DATA PROVIDED:
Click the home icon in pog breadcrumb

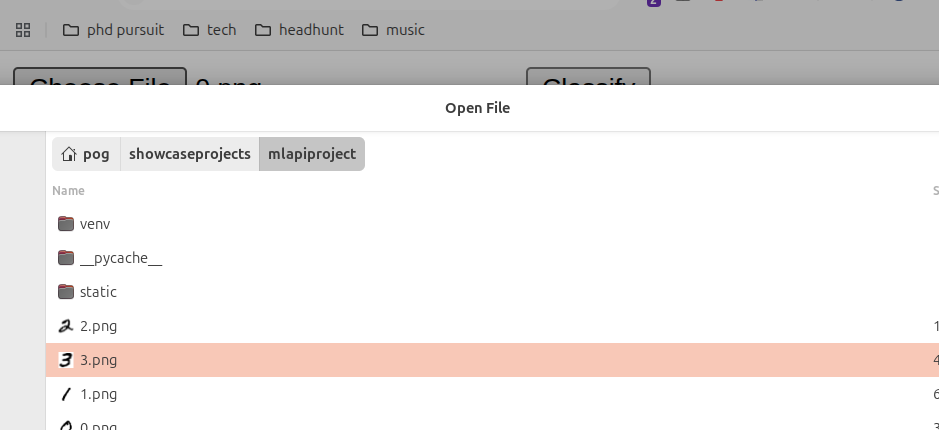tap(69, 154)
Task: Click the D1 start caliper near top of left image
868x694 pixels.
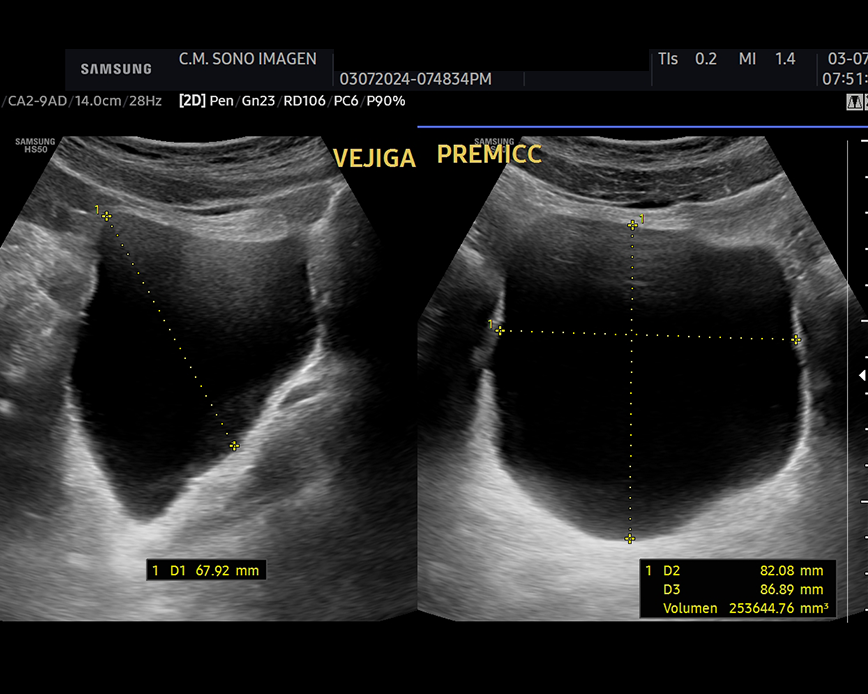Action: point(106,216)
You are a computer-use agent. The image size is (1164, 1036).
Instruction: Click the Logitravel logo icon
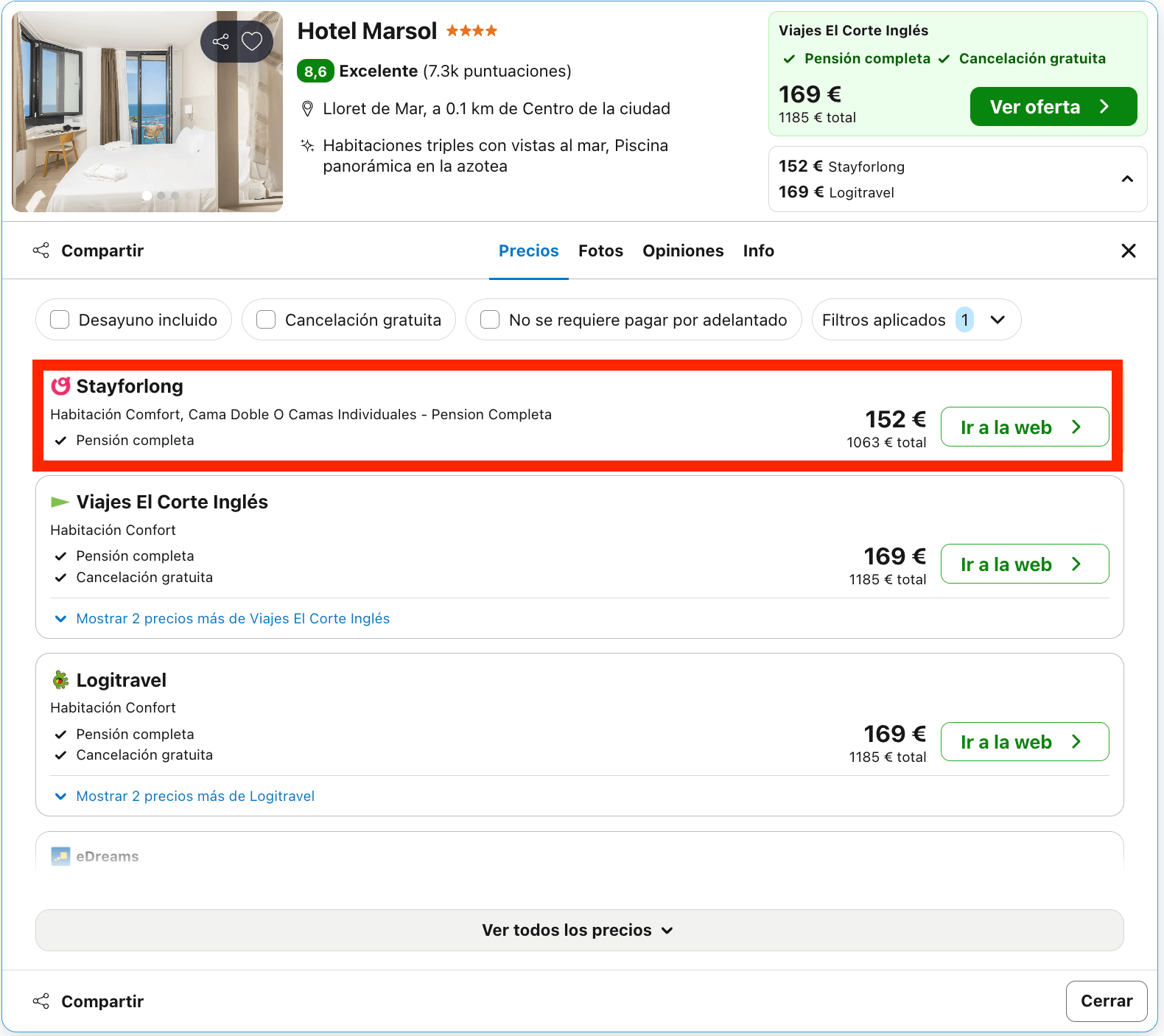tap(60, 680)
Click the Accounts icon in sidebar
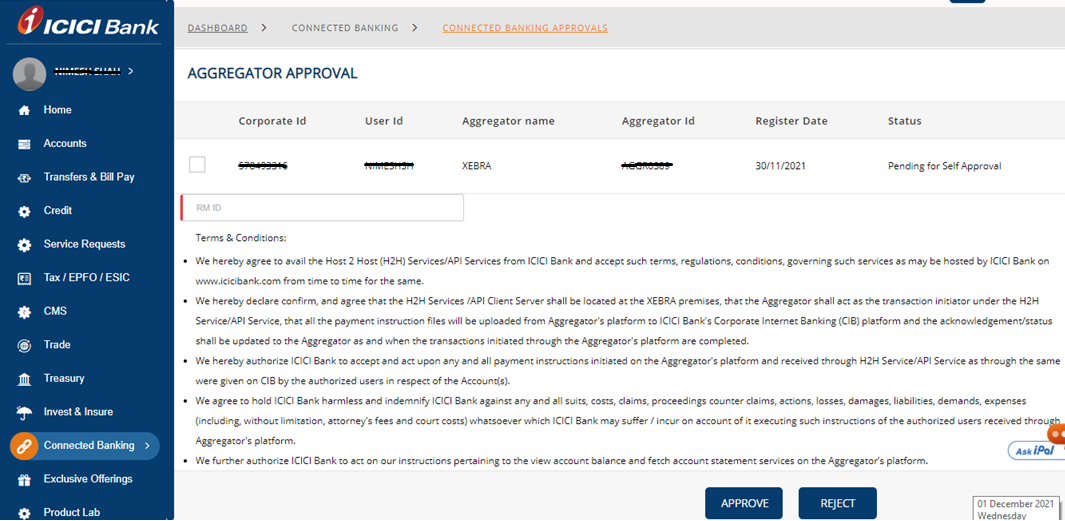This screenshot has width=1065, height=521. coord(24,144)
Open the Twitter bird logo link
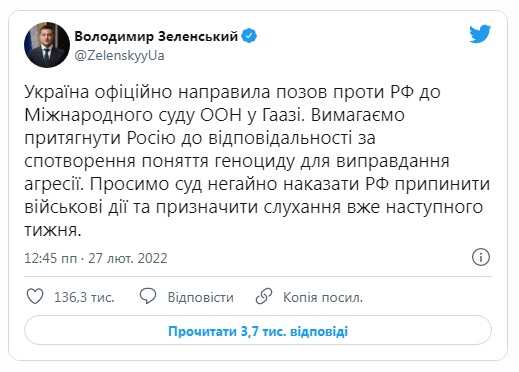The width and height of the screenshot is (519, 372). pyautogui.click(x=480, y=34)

...

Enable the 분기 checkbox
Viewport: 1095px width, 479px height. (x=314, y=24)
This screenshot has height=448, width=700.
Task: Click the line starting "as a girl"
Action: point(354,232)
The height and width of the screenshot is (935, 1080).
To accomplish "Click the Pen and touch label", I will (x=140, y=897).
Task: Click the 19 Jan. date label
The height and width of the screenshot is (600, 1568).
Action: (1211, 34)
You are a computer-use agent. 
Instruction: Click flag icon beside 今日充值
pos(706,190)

...

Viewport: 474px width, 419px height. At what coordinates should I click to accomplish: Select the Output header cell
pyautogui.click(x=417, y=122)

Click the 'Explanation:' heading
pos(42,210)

PROBLEM TO WORK ON: Copy each line of the listing that contains the string "computer".

SOLUTION TO THE EXERCISE:
You are a computer-use agent. The image size is (1164, 1036).
You are a computer-use agent. 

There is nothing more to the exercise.